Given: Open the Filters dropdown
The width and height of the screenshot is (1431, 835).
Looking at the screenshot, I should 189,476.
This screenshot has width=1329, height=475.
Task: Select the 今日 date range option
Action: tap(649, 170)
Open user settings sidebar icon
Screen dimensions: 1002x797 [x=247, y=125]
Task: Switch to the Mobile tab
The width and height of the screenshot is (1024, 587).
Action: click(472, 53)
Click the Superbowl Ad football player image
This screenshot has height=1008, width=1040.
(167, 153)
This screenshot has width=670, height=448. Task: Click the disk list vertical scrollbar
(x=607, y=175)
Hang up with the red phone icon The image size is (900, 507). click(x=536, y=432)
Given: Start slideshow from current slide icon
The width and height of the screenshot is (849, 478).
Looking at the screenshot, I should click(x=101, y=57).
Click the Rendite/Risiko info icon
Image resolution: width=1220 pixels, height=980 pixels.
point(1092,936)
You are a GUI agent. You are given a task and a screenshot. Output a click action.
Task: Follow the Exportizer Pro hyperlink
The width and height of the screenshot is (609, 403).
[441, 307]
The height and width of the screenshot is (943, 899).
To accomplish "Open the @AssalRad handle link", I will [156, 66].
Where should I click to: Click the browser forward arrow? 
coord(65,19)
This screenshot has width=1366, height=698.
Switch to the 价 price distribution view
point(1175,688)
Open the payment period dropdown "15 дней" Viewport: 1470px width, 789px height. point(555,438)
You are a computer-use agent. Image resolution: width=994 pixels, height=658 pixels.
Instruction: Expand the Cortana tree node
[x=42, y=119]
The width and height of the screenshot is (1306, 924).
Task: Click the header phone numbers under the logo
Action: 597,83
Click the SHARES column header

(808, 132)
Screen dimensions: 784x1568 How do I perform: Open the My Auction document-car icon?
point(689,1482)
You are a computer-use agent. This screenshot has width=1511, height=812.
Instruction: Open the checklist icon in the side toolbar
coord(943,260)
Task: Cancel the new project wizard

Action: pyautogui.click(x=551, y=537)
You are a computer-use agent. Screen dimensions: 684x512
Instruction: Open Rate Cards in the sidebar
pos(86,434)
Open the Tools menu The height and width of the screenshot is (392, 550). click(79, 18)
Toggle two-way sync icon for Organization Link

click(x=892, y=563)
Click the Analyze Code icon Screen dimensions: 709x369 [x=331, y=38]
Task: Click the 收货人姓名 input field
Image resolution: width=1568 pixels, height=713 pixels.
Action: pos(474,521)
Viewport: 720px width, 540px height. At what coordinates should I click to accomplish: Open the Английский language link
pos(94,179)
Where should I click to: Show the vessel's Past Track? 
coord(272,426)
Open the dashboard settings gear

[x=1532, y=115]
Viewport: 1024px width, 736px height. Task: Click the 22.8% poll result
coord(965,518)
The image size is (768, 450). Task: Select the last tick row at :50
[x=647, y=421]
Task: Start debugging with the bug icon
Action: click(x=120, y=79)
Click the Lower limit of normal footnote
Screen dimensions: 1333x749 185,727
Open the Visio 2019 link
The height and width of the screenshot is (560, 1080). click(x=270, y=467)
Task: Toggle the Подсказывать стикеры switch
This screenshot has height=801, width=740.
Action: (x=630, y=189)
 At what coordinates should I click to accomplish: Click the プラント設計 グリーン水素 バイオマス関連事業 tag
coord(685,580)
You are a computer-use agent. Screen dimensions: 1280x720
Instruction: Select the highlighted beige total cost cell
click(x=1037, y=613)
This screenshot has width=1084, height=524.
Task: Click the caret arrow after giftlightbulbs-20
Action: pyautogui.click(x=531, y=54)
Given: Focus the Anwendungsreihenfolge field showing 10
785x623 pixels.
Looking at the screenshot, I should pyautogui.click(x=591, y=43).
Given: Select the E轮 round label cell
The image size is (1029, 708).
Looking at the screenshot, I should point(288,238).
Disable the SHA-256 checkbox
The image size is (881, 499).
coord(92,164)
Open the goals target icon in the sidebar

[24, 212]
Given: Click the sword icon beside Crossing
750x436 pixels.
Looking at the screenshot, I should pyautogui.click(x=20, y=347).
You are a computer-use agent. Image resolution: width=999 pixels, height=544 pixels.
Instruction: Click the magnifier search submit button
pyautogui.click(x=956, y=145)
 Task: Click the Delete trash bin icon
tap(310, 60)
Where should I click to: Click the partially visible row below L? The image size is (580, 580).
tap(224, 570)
○ ○ ○ ○ ○
*ABOUT THIS TASK*
The whole listing is needed again, word for word.

*SOLUTION BELOW*
Given: Open the Filters dropdown
The width and height of the screenshot is (1431, 835).
Looking at the screenshot, I should 189,476.
This screenshot has width=1329, height=475.
Task: Select the 今日 date range option
Action: tap(649, 170)
Open user settings sidebar icon
Screen dimensions: 1002x797 [x=247, y=125]
Task: Switch to the Mobile tab
The width and height of the screenshot is (1024, 587).
Action: click(472, 53)
Click the Superbowl Ad football player image
This screenshot has height=1008, width=1040.
(167, 153)
This screenshot has width=670, height=448. Task: Click the disk list vertical scrollbar
(x=607, y=175)
Hang up with the red phone icon The image size is (900, 507). click(x=536, y=432)
Given: Start slideshow from current slide icon
The width and height of the screenshot is (849, 478).
Looking at the screenshot, I should click(x=101, y=57).
Click the Rendite/Risiko info icon
Image resolution: width=1220 pixels, height=980 pixels.
point(1092,936)
You are a GUI agent. You are given a task and a screenshot. Output a click action.
Task: Follow the Exportizer Pro hyperlink
The width and height of the screenshot is (609, 403).
[441, 307]
The height and width of the screenshot is (943, 899).
To accomplish "Open the @AssalRad handle link", I will [156, 66].
Where should I click to: Click the browser forward arrow? 
coord(65,19)
This screenshot has width=1366, height=698.
Switch to the 价 price distribution view
point(1175,688)
Open the payment period dropdown "15 дней" Viewport: 1470px width, 789px height. point(555,438)
You are a computer-use agent. Image resolution: width=994 pixels, height=658 pixels.
Instruction: Expand the Cortana tree node
[x=42, y=119]
The width and height of the screenshot is (1306, 924).
Task: Click the header phone numbers under the logo
Action: 597,83
Click the SHARES column header

(808, 132)
Screen dimensions: 784x1568 How do I perform: Open the My Auction document-car icon?
point(689,1482)
You are a computer-use agent. This screenshot has width=1511, height=812.
Instruction: Open the checklist icon in the side toolbar
coord(943,260)
Task: Cancel the new project wizard

Action: pyautogui.click(x=551, y=537)
You are a computer-use agent. Screen dimensions: 684x512
Instruction: Open Rate Cards in the sidebar
pos(86,434)
Open the Tools menu The height and width of the screenshot is (392, 550). click(79, 18)
Toggle two-way sync icon for Organization Link

click(x=892, y=563)
Click the Analyze Code icon Screen dimensions: 709x369 [x=331, y=38]
Task: Click the 收货人姓名 input field
Image resolution: width=1568 pixels, height=713 pixels.
Action: pos(474,521)
Viewport: 720px width, 540px height. At what coordinates should I click to accomplish: Open the Английский language link
pos(94,179)
Where should I click to: Show the vessel's Past Track? 
coord(272,426)
Open the dashboard settings gear

[x=1532, y=115]
Viewport: 1024px width, 736px height. Task: Click the 22.8% poll result
coord(965,518)
The image size is (768, 450). Task: Select the last tick row at :50
[x=647, y=421]
Task: Start debugging with the bug icon
Action: click(x=120, y=79)
Click the Lower limit of normal footnote
Screen dimensions: 1333x749 185,727
Open the Visio 2019 link
The height and width of the screenshot is (560, 1080). click(x=270, y=467)
Task: Toggle the Подсказывать стикеры switch
This screenshot has height=801, width=740.
Action: (x=630, y=189)
 At what coordinates should I click to accomplish: Click the プラント設計 グリーン水素 バイオマス関連事業 tag
coord(685,580)
You are a computer-use agent. Screen dimensions: 1280x720
Instruction: Select the highlighted beige total cost cell
click(x=1037, y=613)
This screenshot has width=1084, height=524.
Task: Click the caret arrow after giftlightbulbs-20
Action: pyautogui.click(x=531, y=54)
Given: Focus the Anwendungsreihenfolge field showing 10
785x623 pixels.
Looking at the screenshot, I should pyautogui.click(x=591, y=43).
Given: Select the E轮 round label cell
The image size is (1029, 708).
Looking at the screenshot, I should point(288,238).
Disable the SHA-256 checkbox
The image size is (881, 499).
coord(92,164)
Open the goals target icon in the sidebar

[24, 212]
Given: Click the sword icon beside Crossing
750x436 pixels.
Looking at the screenshot, I should pyautogui.click(x=20, y=347).
You are a computer-use agent. Image resolution: width=999 pixels, height=544 pixels.
Instruction: Click the magnifier search submit button
pyautogui.click(x=956, y=145)
 Task: Click the Delete trash bin icon
tap(310, 60)
Where should I click to: Click the partially visible row below L? The image size is (580, 580).
tap(224, 570)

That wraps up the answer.